LIMITING BELIEF #4: I’m not lucky when it comes to the game of love.
To love and be loved are fundamental to human emotional balance. There aren’t many people who have got things all wrapped up in the game of love and no matter how much they try, they are blocked by this limiting belief. Narratives of this dangerous belief include: “we are all not destined to find true love”; “there aren’t enough good men/women out there”; “to love is to court painful experiences”; “I’m not lovable”; “true love is hard to find” etc. This limiting belief is very much like a magnetic force or some broadcast signals that’s vibrating all over you, announcing that you are a wrong candidate.

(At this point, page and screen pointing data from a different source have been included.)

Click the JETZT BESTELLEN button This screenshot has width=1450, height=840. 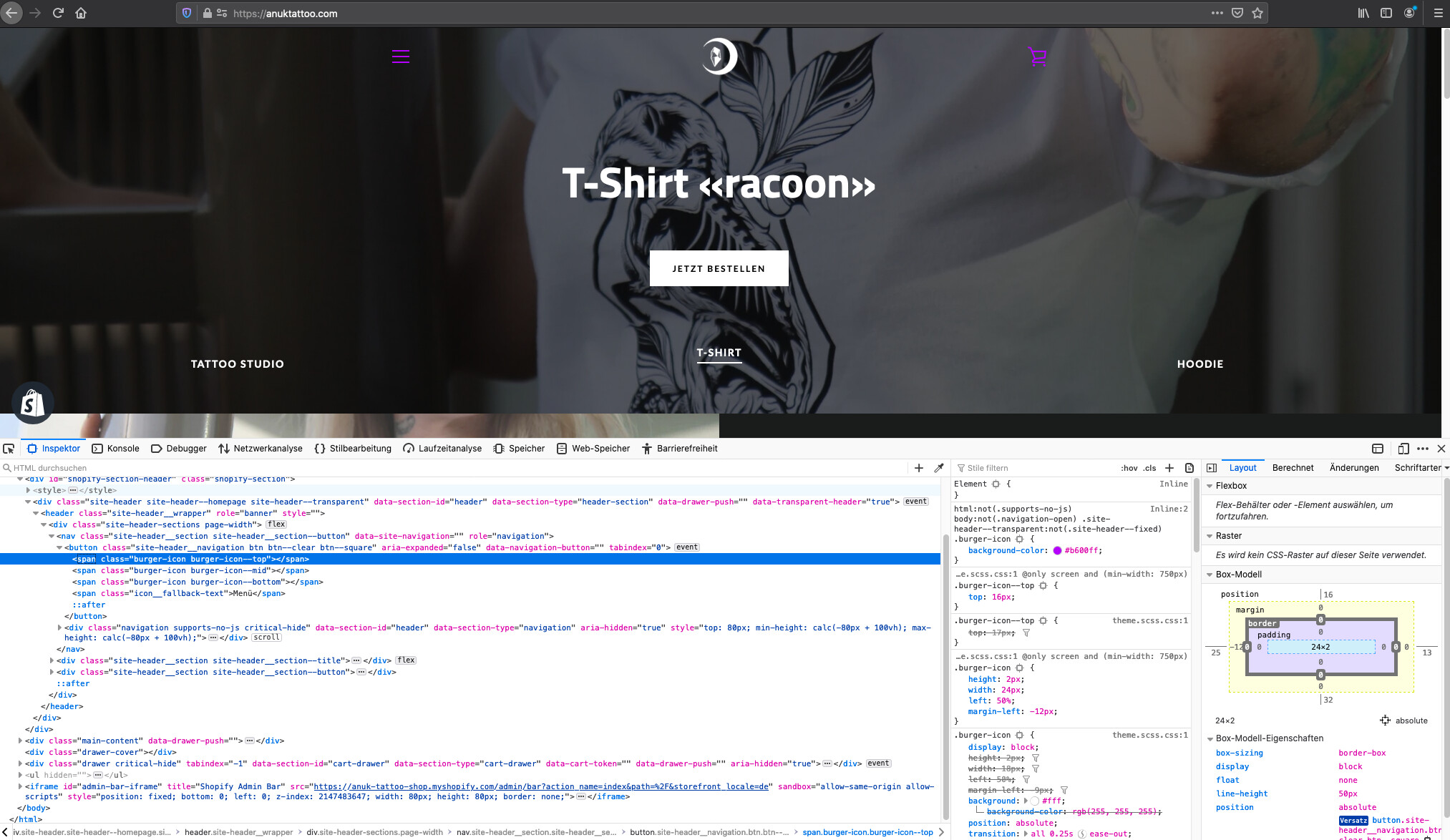[719, 268]
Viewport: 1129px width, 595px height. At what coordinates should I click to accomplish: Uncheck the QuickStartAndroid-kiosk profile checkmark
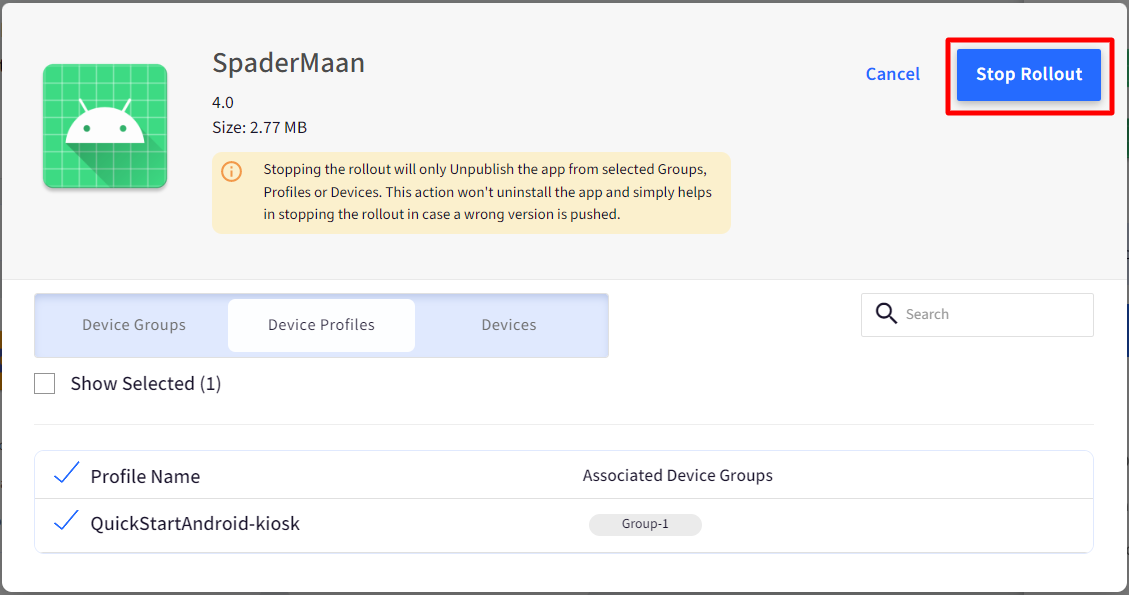[66, 521]
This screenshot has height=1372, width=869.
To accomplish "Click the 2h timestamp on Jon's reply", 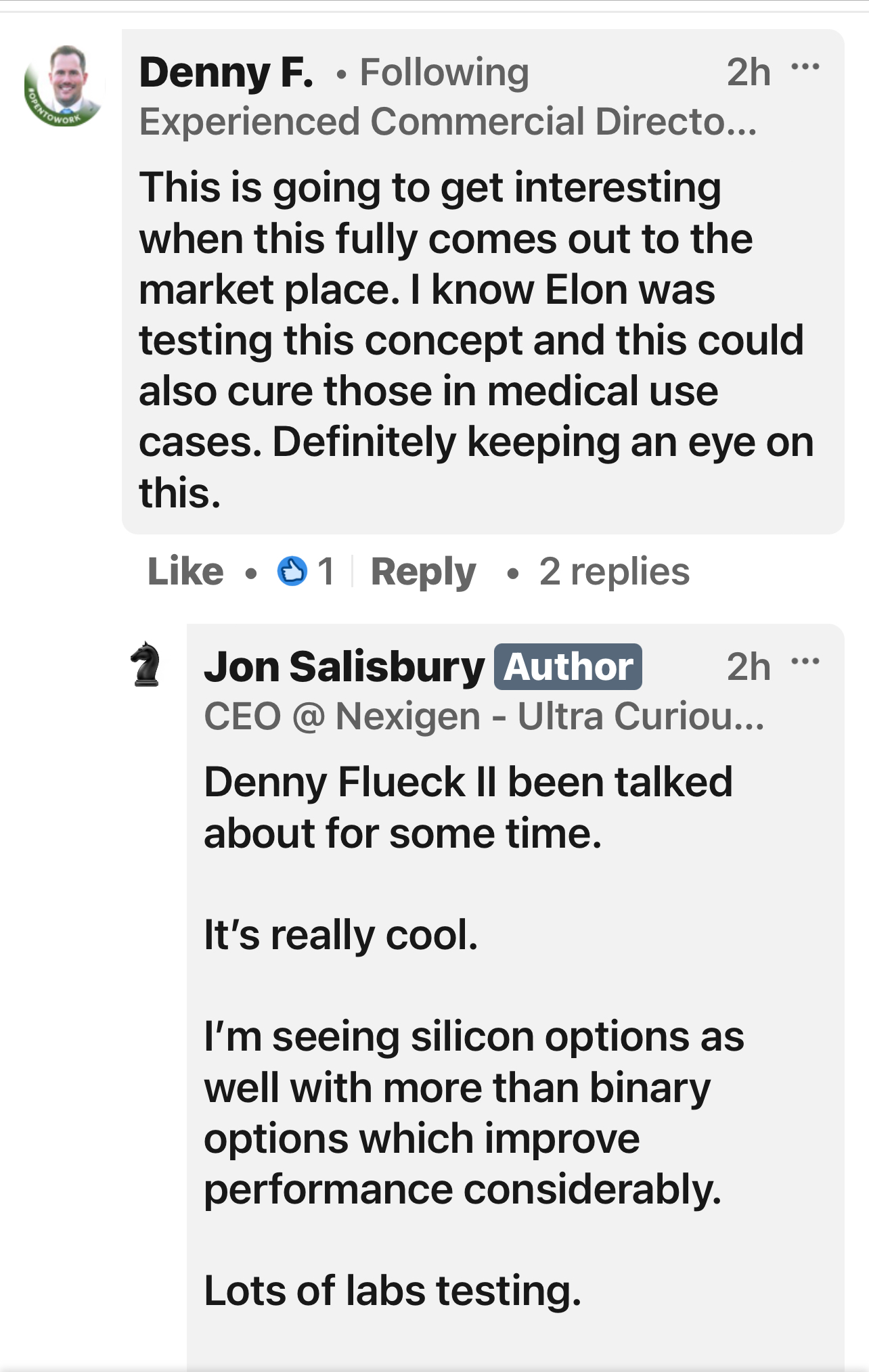I will (x=748, y=667).
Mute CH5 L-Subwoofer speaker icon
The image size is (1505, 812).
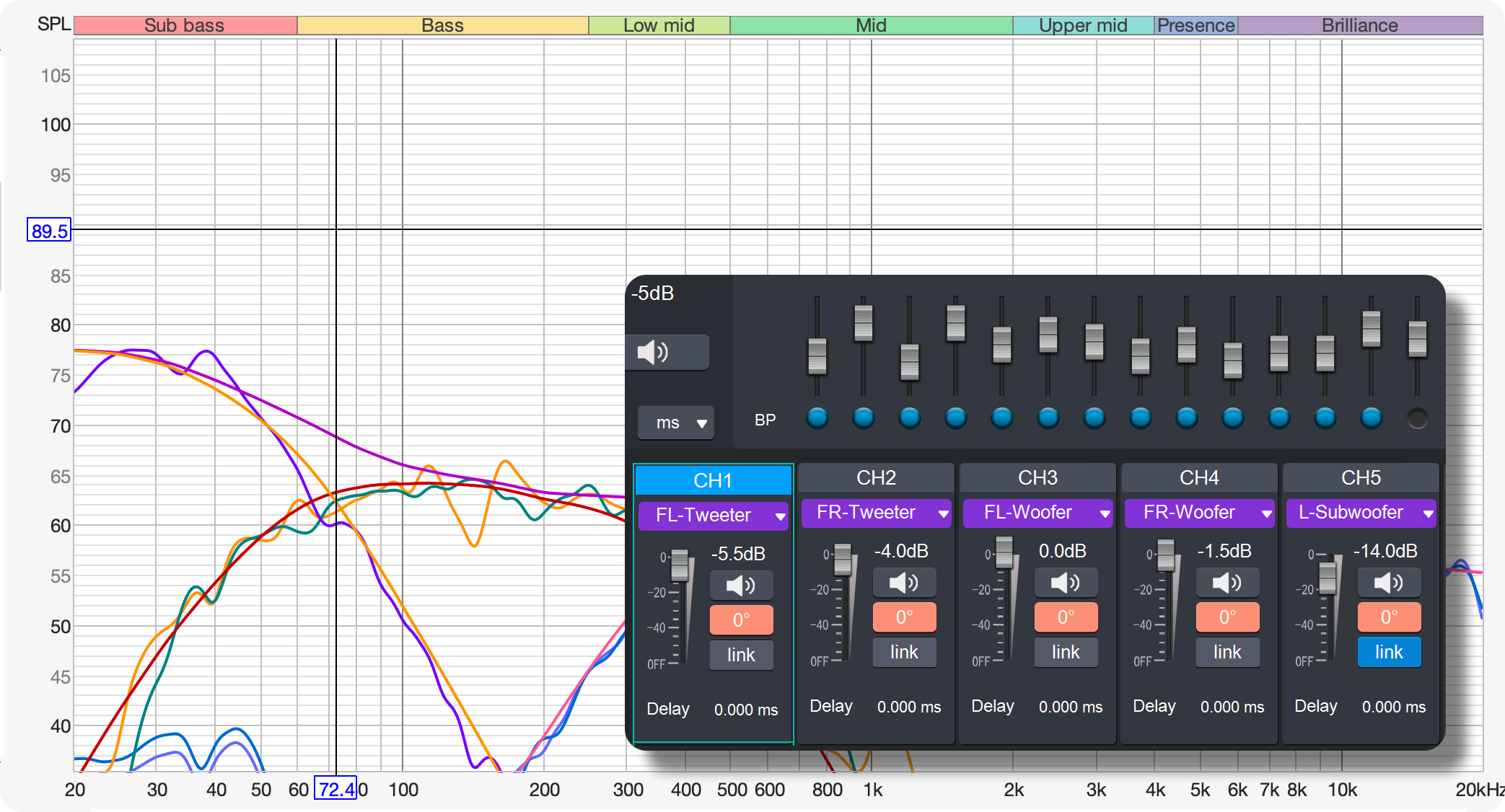(1389, 582)
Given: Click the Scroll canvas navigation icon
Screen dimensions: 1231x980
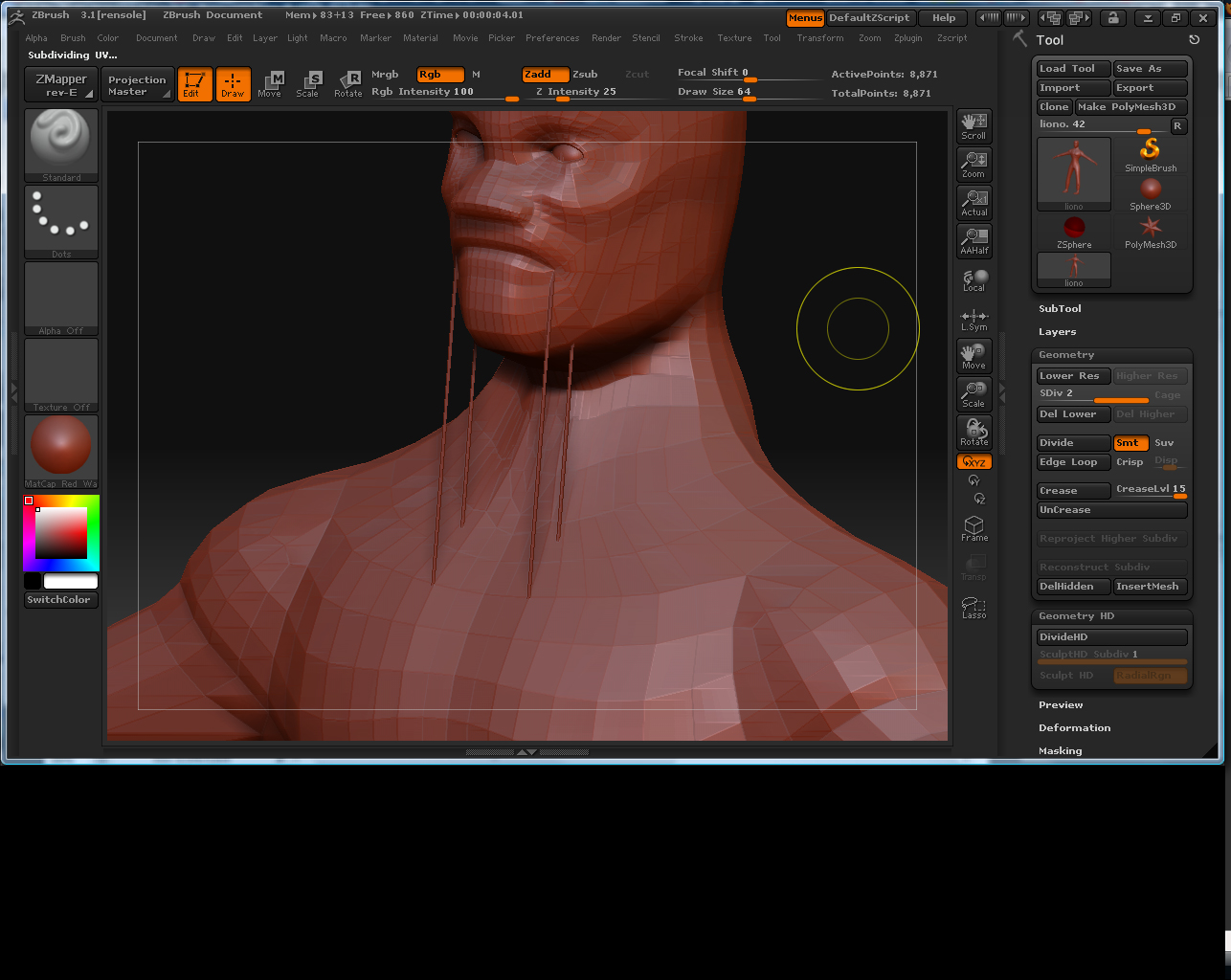Looking at the screenshot, I should coord(974,125).

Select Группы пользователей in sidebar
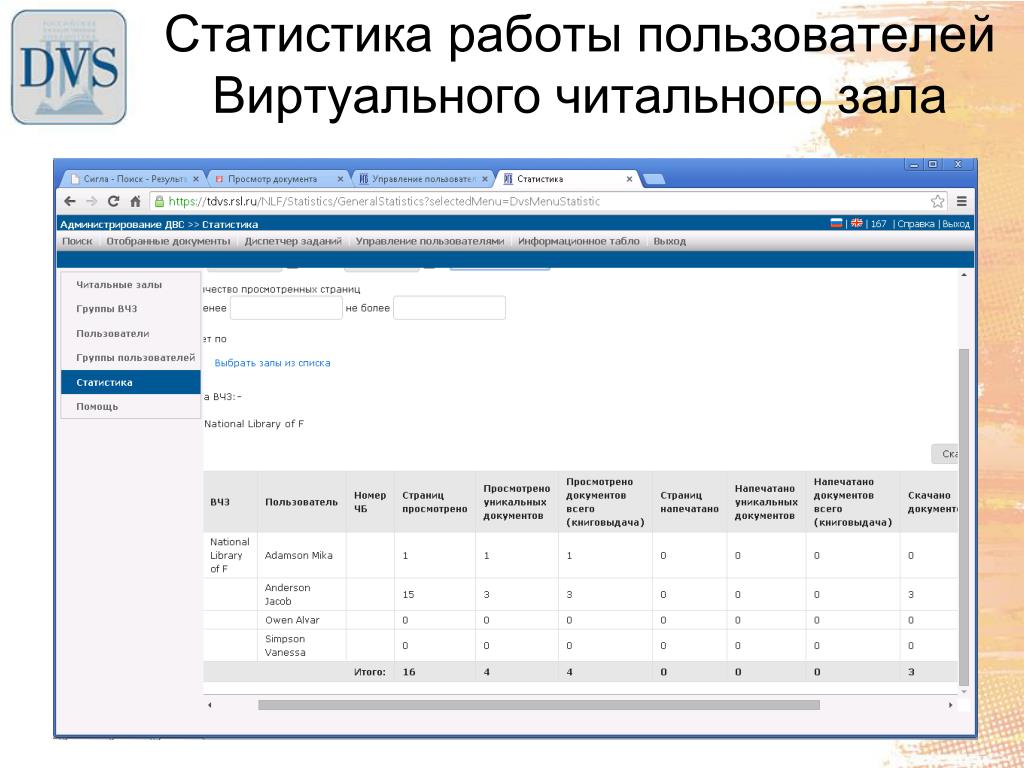tap(135, 357)
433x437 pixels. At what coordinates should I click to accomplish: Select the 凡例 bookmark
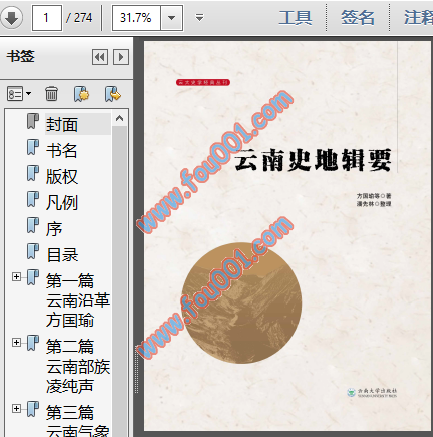point(62,203)
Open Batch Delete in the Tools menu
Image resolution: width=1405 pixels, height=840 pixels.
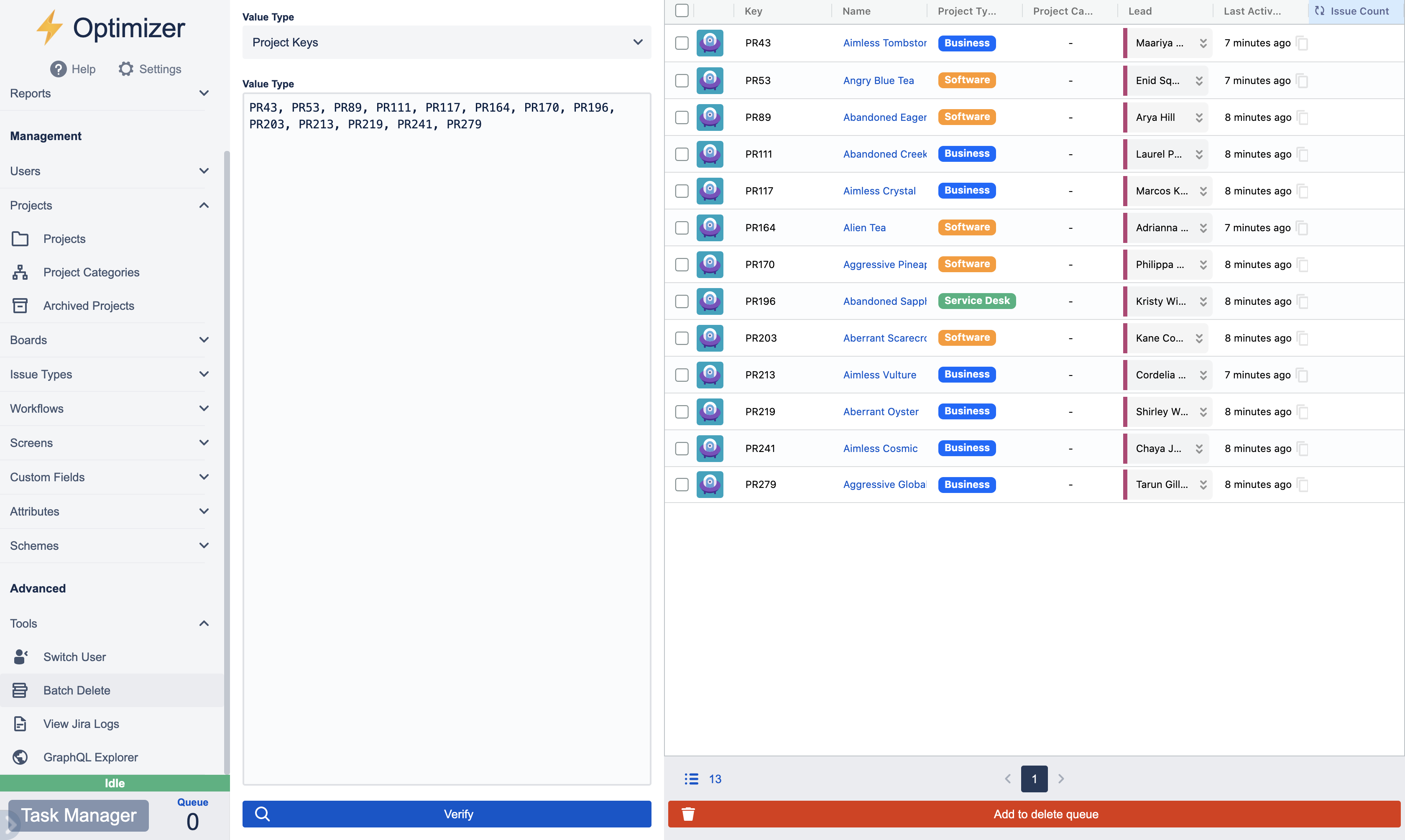[77, 691]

True, you may have had a couple of bad experiences but if you have this belief imprinted in your subconscious as a result, you may actually be working against what you are hoping for. With this belief, you get easily turned off, you are visibly resigned to “whatever comes out of this”, you are scared of being scarred, you are afraid to let go, to the point of being opaque, you fear rejection or disappointment, your expectations are way out of this world or you’ve become completely comfortable with you, yourself and yours. A liberating belief would be:
LIBERATING BELIEF #4: I’m lovable and loving. I’m beautiful in and out
I consider beauty as an embodiment of purity, poise, confidence, as well as physical expression. A pretty face to the exclusion of one or more of these attributes might lead to unsatisfactory results when you are in search of true love. Whatever you have been through, all you need do is be in awareness of what belief is standing against you and simply decide no more of such negative thinking and declarations. Feel loving and lovable; look in the mirror and smile at how marvelous you were made; imagine how lucky that man/woman will be to have you and what a gift to the world you are destined to be. Believe there’s nothing to change other than your perception of you and your thinking and all other appropriate steps will fall into place.
As a man thinketh in his heart…..so is he. If you love yourself, it shows and you will be loved to such an extent. As you can’t give what you don’t have, the starting point is to learn to love yourself. Forgive yourself for whatever mistakes you’ve made in the past and take the lessons with you. Living in anger or guilt sometimes contributes to the feeling of inadequacies or unworthiness and consequently the belief that love is associated with pain. This explains why, unless fundamental changes are effected, it is possible for people to continue attracting the same kind of partners because our beliefs run as patterns in our relationships. Finally, remember that unless you are prepared to be vulnerable [without necessarily being clingy], you might not be able to experience true love.